I'm unexcited about that because that *would* be expressing a version
preference --- and one that's on the wrong side of history.

Also, I noticed on a fresh FreeBSD 12.0 installation that what
I've got is

$ ls /usr/bin/pyth*
ls: /usr/bin/pyth*: No such file or directory
$ ls /usr/local/bin/pyth*
/usr/local/bin/python2.7
/usr/local/bin/python2.7-config
/usr/local/bin/python3.6
/usr/local/bin/python3.6-config
/usr/local/bin/python3.6m
/usr/local/bin/python3.6m-config

So there are modern platforms on which "python2" isn't going to make
it work automatically either.

At some point I think what we're going to want to do is to probe for,
in order, $PYTHON, python, python3, python3.7, python3.6, ..., python3.0,
python2, python2.7, python2.6, ..., python2.4 (or whatever our minimum
supported version is).  However, I don't think we are ready to put in a
preference towards python3 yet, and it's hard to see how to do something
like this while still being version agnostic.
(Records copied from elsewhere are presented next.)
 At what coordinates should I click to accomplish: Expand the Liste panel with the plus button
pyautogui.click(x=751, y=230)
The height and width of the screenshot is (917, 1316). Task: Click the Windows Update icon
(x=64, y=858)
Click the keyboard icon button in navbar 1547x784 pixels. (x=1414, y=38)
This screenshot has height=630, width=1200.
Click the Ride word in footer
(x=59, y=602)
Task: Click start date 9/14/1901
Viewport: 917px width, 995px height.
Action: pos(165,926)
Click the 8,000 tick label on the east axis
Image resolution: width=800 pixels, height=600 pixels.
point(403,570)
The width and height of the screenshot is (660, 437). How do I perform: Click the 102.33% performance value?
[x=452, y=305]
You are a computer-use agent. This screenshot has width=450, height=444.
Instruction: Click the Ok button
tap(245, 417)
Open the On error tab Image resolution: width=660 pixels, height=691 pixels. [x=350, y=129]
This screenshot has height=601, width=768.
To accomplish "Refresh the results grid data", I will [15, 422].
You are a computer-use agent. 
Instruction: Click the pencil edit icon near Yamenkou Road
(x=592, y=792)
[ thinks for awhile ... ]  Maybe we could do something like this:

1. If $PYTHON exists, use that.

2. If "python" exists, use that.

3. Probe all the numbered python versions suggested above.  If
*exactly one* of them exists, use that.

4. Otherwise complain and tell user to resolve uncertainty by
setting $PYTHON.

That's still not quite right, because it'd get confused by
something like symlinking python3 to python3.6, which you'd
kind of wish didn't confuse it.  But you could imagine sweating
over this for an hour or two and getting something that generally
did the right thing, and maybe with another hour or two on docs
you could explain it reasonably.  I'm unconvinced that it's worth
the trouble though; I think we're better off waiting until we can
go with a straight prefer-the-newest-version rule.  With where the
world is right now, it seems to me that making the user specify
which Python to use is arguably a feature not a bug.